» Records to use:
***
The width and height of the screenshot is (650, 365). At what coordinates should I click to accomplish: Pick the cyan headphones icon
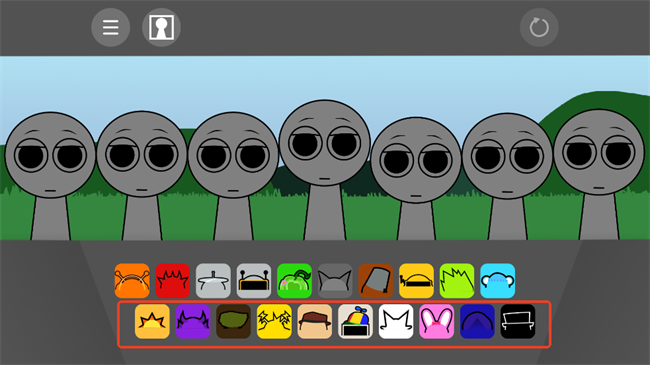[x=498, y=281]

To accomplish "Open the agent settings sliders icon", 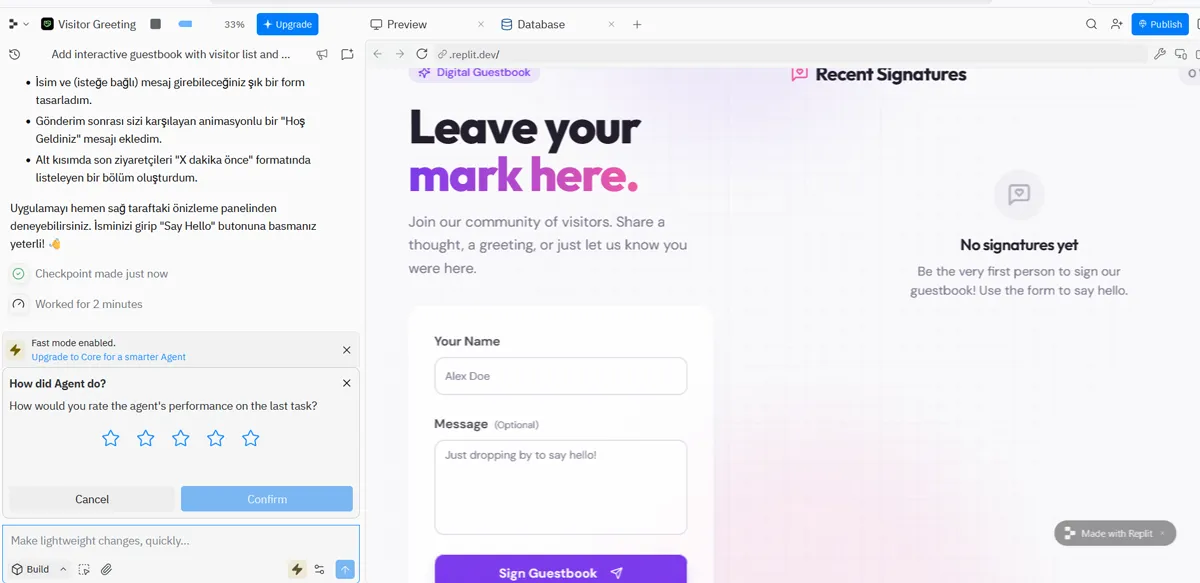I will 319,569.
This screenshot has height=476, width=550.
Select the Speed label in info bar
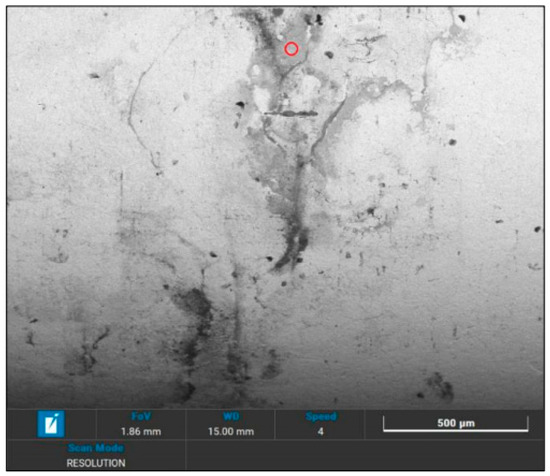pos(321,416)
***
» What the exercise asks:
Leave the pictures out, and reproduce only the lines from the line holding "This screenshot has height=476, width=550." through the last line of the material, both included.

» Output for this task:
This screenshot has height=476, width=550.
Select the Speed label in info bar
pos(321,416)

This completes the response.